Problem: The lines below, from the one containing "You are a computer-use agent." through the one containing "Focus the Server address field", should be set down exactly, with no pictures and nothing else.

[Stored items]
[Start of section]

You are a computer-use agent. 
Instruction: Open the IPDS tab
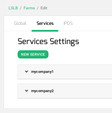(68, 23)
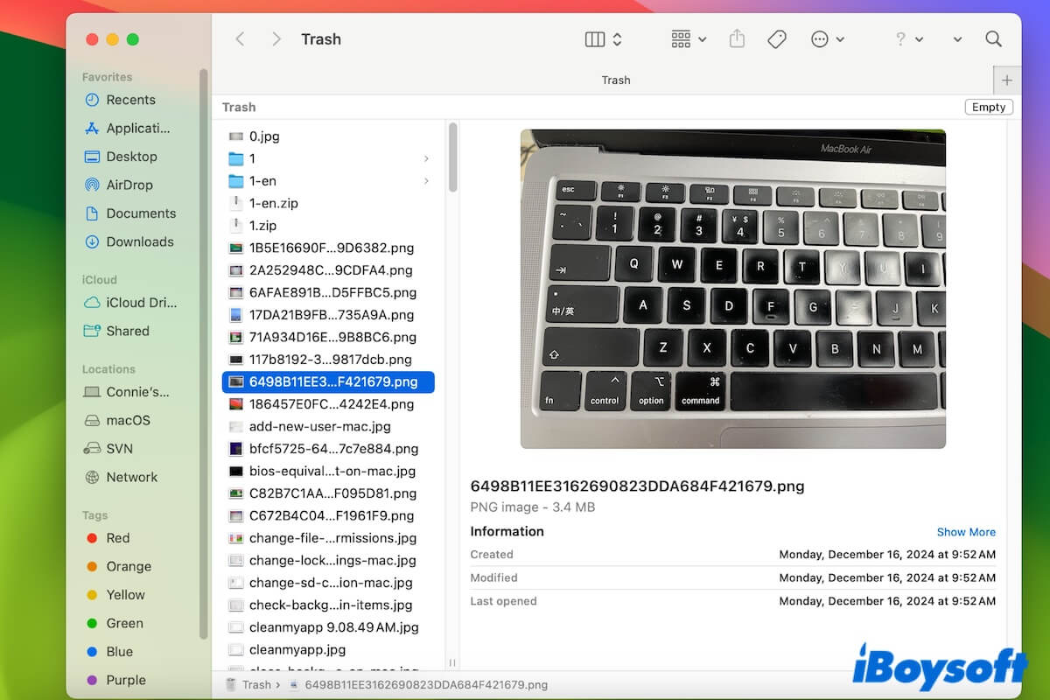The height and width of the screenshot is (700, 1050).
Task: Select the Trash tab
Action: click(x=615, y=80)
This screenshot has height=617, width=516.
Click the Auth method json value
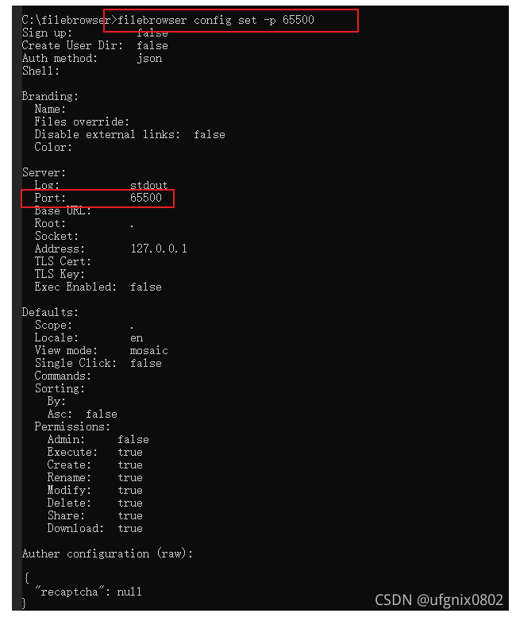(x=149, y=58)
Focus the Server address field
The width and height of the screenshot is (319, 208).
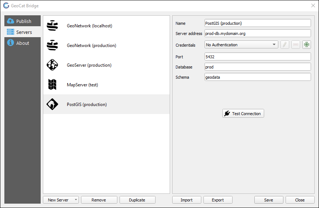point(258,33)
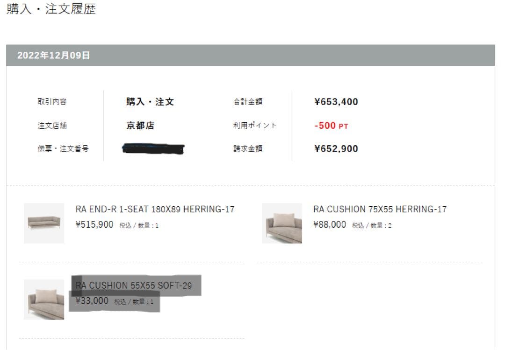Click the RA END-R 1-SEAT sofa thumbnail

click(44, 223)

[End of section]
[Start of section]

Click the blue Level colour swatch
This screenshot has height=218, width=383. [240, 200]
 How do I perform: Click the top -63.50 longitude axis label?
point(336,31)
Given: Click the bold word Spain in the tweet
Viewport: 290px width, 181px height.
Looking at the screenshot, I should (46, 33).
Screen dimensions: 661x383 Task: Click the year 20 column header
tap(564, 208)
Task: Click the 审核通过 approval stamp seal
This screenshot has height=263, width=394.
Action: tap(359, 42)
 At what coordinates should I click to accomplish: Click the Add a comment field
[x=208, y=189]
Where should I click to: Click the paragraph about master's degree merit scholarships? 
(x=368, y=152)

[End of section]

Answer to this problem:
You are a computer-use agent. 
Instruction: Open the IPDS tab
(68, 23)
The height and width of the screenshot is (700, 1050).
Task: Select the Trash tab
Action: click(x=615, y=80)
This screenshot has height=617, width=516.
Click the Auth method json value
(x=149, y=58)
Focus the Server address field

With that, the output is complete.